Luxembourg may have one of the highest per capita GDPs in the world but it’s more a city than a country.
It has a landmass of about 2,500 square kilometres and a population of just over half a million.
That means it’s not even in the top 20 most populous cities in Europe, where it’s located. Probably not even in the top 50.
Nonetheless, its citizens are industrious and it must be an important place for the internet of things since the Economist is holding an event there, specifically about new materials, 3D printing and manufacturing.
Next week, the Economist Events will bring together global policy and business leaders to show how new materials becoming available now will shape the fourth industrial revolution at The Future of Materials Summit, in Luxembourg.

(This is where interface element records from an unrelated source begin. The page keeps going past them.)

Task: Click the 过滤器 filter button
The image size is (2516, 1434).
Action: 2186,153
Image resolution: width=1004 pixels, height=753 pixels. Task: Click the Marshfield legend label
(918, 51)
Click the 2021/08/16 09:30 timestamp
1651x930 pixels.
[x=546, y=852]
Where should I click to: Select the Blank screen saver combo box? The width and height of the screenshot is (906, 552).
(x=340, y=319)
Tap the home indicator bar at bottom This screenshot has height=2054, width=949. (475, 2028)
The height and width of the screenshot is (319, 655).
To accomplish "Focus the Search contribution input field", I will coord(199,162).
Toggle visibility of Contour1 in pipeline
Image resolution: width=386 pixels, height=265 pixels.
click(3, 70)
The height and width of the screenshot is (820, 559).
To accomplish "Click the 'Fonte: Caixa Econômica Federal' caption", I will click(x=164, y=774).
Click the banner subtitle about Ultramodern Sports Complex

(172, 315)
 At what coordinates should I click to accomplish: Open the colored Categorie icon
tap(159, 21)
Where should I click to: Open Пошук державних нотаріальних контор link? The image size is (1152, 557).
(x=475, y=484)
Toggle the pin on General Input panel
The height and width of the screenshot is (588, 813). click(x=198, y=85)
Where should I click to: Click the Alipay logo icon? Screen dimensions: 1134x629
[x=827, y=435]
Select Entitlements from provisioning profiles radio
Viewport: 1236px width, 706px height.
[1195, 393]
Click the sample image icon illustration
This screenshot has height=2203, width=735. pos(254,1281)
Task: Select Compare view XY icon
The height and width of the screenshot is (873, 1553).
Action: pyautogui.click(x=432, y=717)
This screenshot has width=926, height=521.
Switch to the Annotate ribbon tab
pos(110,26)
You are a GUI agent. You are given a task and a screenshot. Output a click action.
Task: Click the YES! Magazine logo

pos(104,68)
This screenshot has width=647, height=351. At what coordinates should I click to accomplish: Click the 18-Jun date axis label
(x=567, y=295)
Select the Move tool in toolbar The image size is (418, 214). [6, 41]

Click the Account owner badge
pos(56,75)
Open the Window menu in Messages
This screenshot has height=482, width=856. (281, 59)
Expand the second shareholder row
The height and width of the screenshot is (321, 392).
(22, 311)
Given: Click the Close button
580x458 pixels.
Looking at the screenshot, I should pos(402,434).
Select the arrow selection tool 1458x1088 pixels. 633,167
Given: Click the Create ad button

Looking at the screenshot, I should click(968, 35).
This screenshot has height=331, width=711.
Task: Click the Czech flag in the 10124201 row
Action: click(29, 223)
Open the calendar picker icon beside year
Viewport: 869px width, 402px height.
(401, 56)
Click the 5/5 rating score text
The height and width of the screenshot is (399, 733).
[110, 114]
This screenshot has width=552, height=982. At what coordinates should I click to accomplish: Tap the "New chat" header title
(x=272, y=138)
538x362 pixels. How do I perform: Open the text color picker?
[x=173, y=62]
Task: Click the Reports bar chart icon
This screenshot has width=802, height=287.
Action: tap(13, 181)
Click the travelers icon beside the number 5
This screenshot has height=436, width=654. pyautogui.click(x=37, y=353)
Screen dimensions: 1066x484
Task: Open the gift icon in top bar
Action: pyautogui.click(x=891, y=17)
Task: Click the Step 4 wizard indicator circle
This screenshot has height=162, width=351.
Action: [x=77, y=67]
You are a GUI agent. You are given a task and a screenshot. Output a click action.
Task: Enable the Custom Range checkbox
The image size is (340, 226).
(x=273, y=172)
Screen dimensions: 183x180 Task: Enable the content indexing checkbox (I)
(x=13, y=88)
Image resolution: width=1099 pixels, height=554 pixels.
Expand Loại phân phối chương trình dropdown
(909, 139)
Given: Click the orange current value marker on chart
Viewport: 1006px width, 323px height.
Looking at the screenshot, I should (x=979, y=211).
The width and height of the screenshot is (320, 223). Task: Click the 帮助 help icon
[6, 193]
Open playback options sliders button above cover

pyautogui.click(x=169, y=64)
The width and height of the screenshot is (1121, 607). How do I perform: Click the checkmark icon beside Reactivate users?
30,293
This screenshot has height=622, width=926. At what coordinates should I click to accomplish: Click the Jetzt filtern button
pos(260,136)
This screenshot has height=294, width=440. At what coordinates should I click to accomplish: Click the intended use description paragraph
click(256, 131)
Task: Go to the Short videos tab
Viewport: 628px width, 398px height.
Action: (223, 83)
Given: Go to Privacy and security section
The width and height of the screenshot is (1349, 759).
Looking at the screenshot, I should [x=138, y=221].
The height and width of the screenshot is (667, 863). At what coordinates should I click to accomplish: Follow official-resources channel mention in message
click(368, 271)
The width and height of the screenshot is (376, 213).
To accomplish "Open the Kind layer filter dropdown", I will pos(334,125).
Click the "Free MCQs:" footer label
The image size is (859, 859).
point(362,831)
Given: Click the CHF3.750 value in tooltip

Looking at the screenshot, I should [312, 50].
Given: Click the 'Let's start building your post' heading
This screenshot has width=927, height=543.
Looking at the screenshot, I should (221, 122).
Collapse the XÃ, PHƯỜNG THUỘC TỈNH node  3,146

At the event, the Prime Minister of Luxembourg, Xavier Bettel, will be joined by senior executives from Airbus, Goodyear, HP, Tata Steel, DuPont and other leading hi-tech companies from various industries including Dirk Ahlborn, chief executive officer, Hyperloop, and Mike Gascoyne, designer and engineer, Formula One.
The Future of Materials Summit will assemble leaders from across the aerospace, energy, construction, automotive, healthcare, and consumer goods sectors to explore how new materials are said to be “paving the way for emerging industries as well as helping to solve some of humanity’s greatest challenges”.
Luxembourg is claimed to be “rapidly becoming the premier European hub in the development of new materials”. The Future of Materials Summit is one more step further in encouraging eco-friendly technological innovations.
Bettel says: “Luxembourg is at the forefront of the Fourth Industrial Revolution and realising the potential of new materials is critical in order for our industries to grow and innovate”
“The new technology that is coming onto the market has the power to change our future and I am proud that Luxembourg is driving the conversation forward.”
Luxembourg is already developing and supporting a number of innovative – or “disruptive” – technologies.
This year the government signed a deal with the advanced materials manufacturer, OCSiAl, to collaborate on the construction of a facility to produce one of the most promising new materials – single-wall carbon nanotubes.
By 2020 Luxembourg expects to have the world’s largest production facility for single wall carbon nanotubes and a centre for applied nanotechnology focused on industrial solutions for developing innovative materials.
Additionally, last month the first automotive vehicle brand was launched in Luxembourg.
Ujet, a new generation of electric scooter, uses nano-augmented materials to reduce the total carbon footprint.
Hugues Després, CEO of Ujet International and vice president of Ujet Group says: “Tomorrow’s winning companies will emerge from disruptive ideas that are focused on improving lives and solving societal problems.
“UJet’s aim is to combine material science, green technologies, connectivity, and design to reinvent urban mobility solutions that will empower communities to live in more sustainable cities.”
The Future of Materials Summit will take place at the European Convention Center, 4 Place de L’Europe – Luxembourg on 13-14 November and will focus on Innovations such as 3D printing and robotics.